Aim of the task:
Reproduce word for word the stretch of the text on Adu Celso from "Brazilian motorcycle racer" through "Prix motorcycle racing.".

Text provided:
● ● ● ● ●

- Nationality: Brazilian
Motorcycle racing career statistics
Grand Prix motorcycle racing
| Active years | 1972 - 1975 |
| First race | 1972 350cc French Grand Prix |
| Last race | 1975 500cc West German Grand Prix |
| First win | 1973 350cc Spanish Grand Prix |
| Last win | 1973 350cc Spanish Grand Prix |
| Starts | Wins | Podiums | Poles | F. laps | Points |
| 15 | 1 | 3 | 0 | 0 | 137 |

= Adu Celso =

Brazilian motorcycle racer

Adu Celso-Santos (born Eduardo Celso Santos, 7 August 1945 - 6 February 2005) was a Brazilian professional motorcycle road racer. He was the first Brazilian to compete in Grand Prix motorcycle racing.

● ● ● ● ●

Data listing:

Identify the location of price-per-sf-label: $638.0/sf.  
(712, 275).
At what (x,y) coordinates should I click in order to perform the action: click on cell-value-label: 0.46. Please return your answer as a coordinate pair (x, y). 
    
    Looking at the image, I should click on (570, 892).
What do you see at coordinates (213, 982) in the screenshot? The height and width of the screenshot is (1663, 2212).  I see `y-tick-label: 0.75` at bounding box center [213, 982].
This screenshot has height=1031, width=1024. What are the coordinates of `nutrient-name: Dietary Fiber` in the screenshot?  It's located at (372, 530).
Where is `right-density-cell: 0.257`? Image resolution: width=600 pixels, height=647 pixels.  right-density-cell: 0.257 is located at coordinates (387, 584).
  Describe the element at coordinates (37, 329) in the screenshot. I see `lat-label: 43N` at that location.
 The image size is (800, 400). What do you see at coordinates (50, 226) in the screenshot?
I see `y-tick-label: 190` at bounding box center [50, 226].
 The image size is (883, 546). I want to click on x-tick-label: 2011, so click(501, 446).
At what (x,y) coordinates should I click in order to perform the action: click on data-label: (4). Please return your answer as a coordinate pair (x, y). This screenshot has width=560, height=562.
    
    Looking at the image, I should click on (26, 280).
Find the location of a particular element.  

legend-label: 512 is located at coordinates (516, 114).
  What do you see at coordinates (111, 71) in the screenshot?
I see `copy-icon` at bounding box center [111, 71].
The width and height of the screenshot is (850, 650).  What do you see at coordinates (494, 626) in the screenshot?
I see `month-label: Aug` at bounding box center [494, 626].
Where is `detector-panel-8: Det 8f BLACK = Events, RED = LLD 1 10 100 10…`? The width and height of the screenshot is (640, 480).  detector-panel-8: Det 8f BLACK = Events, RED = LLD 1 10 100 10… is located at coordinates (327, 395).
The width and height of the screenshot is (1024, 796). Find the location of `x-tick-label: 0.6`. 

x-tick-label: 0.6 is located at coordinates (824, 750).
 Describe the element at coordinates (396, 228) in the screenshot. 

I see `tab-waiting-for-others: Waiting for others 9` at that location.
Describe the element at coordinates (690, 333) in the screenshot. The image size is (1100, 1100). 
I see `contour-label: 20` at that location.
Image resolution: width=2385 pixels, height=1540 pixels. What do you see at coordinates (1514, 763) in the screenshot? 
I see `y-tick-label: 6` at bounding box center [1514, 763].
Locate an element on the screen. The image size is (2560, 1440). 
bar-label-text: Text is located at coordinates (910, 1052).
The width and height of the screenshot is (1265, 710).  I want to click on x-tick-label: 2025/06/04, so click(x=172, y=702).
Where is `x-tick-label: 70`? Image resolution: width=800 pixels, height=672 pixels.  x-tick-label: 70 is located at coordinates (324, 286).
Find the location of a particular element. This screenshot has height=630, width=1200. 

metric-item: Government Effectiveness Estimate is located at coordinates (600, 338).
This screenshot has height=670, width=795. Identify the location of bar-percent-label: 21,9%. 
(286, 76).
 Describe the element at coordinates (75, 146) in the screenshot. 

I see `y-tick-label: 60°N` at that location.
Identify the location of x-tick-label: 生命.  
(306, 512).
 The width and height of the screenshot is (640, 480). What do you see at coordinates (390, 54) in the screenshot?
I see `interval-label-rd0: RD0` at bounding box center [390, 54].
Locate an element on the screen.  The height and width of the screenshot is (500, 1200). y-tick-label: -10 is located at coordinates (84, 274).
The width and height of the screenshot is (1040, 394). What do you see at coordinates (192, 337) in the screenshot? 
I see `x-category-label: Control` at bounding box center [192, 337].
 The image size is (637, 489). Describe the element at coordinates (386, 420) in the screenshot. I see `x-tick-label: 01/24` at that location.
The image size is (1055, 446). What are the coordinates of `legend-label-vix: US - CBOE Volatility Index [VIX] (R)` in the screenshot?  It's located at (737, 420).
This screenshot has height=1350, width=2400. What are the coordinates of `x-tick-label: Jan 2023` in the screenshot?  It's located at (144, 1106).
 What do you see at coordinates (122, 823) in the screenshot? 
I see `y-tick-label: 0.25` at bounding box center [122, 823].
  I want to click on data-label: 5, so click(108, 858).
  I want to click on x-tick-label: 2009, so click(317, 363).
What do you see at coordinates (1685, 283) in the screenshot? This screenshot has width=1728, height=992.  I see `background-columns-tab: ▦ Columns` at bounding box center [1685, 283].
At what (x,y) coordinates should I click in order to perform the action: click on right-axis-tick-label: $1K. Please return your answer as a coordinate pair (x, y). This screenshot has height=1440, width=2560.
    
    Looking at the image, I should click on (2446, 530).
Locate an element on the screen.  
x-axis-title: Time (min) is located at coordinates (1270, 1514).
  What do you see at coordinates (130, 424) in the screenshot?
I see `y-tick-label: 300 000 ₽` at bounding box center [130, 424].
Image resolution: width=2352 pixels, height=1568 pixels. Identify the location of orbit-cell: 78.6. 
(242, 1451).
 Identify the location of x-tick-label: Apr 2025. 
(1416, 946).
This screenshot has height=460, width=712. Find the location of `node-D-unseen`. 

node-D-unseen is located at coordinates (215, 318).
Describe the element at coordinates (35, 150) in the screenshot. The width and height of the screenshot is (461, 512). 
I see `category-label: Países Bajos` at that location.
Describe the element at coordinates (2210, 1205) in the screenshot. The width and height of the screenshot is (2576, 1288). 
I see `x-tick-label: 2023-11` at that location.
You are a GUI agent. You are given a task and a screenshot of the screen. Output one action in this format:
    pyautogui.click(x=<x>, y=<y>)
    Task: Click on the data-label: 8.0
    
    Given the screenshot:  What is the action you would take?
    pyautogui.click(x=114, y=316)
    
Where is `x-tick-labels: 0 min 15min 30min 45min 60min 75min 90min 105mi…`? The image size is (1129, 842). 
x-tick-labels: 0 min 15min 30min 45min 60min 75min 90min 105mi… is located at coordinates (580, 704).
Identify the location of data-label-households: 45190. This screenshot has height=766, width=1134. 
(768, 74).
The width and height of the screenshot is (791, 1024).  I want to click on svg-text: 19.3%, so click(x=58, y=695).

● ● ● ● ●

Answer for the task:
Brazilian motorcycle racer

Adu Celso-Santos (born Eduardo Celso Santos, 7 August 1945 - 6 February 2005) was a Brazilian professional motorcycle road racer. He was the first Brazilian to compete in Grand Prix motorcycle racing.